Échanges d’informations en matière fiscale dans l’UE et secret professionnel des intermédiaires-conseillers fiscaux

La Cour de justice de l’Union européenne et la Cour constitutionnelle recadrent l’obligation de déclaration des dispositifs de planification fiscale transfrontières agressifs (« DAC 6 »)

Des directives européennes, dites « DAC », organisent des échanges d’informations en matière fiscale entre les États membres de l’Union européenne. Les conseillers fiscaux ont dans ce cadre des obligations de déclaration à propos des « dispositifs transfrontières » de planification fiscale auxquels ils prêteraient leur concours et qui répondraient à des « marqueurs d’agressivité ».

La Cour de justice de l’Union européenne et la Cour constitutionnelle de Belgique ont fixé des limites, liées au secret professionnel (notamment des avocats), à ces obligations.

Explications par Denis-Emmanuel Philippe, avocat au barreau de Bruxelles et maître de conférences à l’Université de Liège, et Aymeric Nollet, avocat au barreau de Bruxelles et professeur à l’Université de Liège.

En matière fiscale, un système d’échange automatique d’informations entre États membres de l’Union européenne a été instauré dès 2011 par une directive 2011/16/UE du 15 février 2011 ‘relative à la coopération administrative dans le domaine fiscal […]’, mieux connue sous sa dénomination et son acronyme anglais, « Directive on Administrative Cooperation – DAC ».

En 2018, une directive appelée alors « DAC 6 » (pour la sixième version consécutive de la DAC) avait introduit dans ce système d’échange d’informations une nouvelle obligation déclarative reposant en première intention – et de façon inédite – sur les épaules des conseillers fiscaux (appelés « intermédiaires »), à propos des montages de planification fiscale internationale (appelés « dispositifs transfrontières ») qui cocheraient certains « marqueurs d’agressivité » et auxquels ils prêteraient leur concours (que ce soit dans la conception ou la mise en œuvre).
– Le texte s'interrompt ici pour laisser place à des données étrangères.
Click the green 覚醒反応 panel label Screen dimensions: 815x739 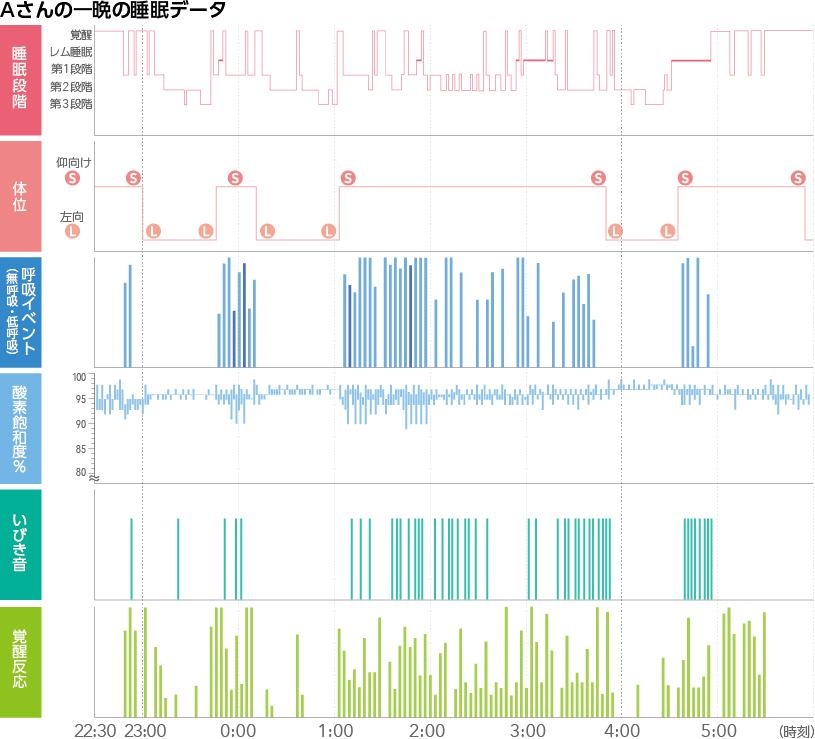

D’emblée, la question s’est posée de la compatibilité d’une telle obligation déclarative avec le secret professionnel auquel certains de ces intermédiaires peuvent être tenus.
En Belgique, ces questions se sont traduites dans des recours en annulation introduits devant la Cour constitutionnelle à l’encontre des régimes de transposition de la directive DAC 6 dans les différentes législations fiscales fédérales et régionales.

Ces recours ont dès 2020 et 2021 débouché sur des suspensions de certains aspects de ces régimes et une première question préjudicielle soumise à la Cour de justice de l’Union européenne en lien avec la question du secret professionnel des avocats.

En particulier, l’obligation, prévue par la directive (et reprise dans ces transpositions), pour l’avocat agissant en tant qu’intermédiaire et invoquant son secret professionnel, de notifier à un autre intermédiaire n’étant pas son propre client son obligation de déclaration du dispositif en cause, a été vue par la Cour de justice, dans un arrêt du 8 décembre 2022 (C 694/20), comme une ingérence injustifiée dans le droit au respect de la vie privée, lequel protège notamment le secret professionnel de l’avocat et la confidentialité de l’existence et du contenu de sa consultation.

À la suite de cet arrêt, la Cour constitutionnelle, par plusieurs arrêts du 11 janvier 2024 (nos 1/2024, 2/2024, 3/2024 et 4/2024) est ainsi venue convertir les suspensions antérieurement prononcées en de véritables annulations. Celles-ci portent sur l’obligation de notification susvisée des avocats « intermédiaires » (ayant fait l’objet de l’arrêt de la Cour de justice), ainsi que sur un autre point lié au fait que les intermédiaires tenus au secret professionnel ne pouvaient pas invoquer ce secret pour se dispenser d’une obligation de déclaration périodique que leur assignait en outre la directive pour ce qui concerne les dispositifs dits « commercialisables », c’est-à-dire les montages de planification qui peuvent être proposés sans besoin d’adaptations significatives selon le client.

Entre-temps, le législateur européen est déjà intervenu pour corriger la DAC 6 sur le premier point litigieux, mais il reste encore d’autres questions préjudicielles en suspens devant la Cour de justice, qui avaient été posées par un précédent arrêt de la Cour constitutionnelle du 15 septembre 2022 relatif au régime de transposition du législateur fédéral.

Certaines de ces questions touchent au cœur même du fonctionnement de l’obligation déclarative DAC 6 en interrogeant la prévisibilité des concepts utilisés (« dispositifs transfrontières », « intermédiaires », etc.) et la largeur des marqueurs d’agressivité définis par la directive pour déterminer son application.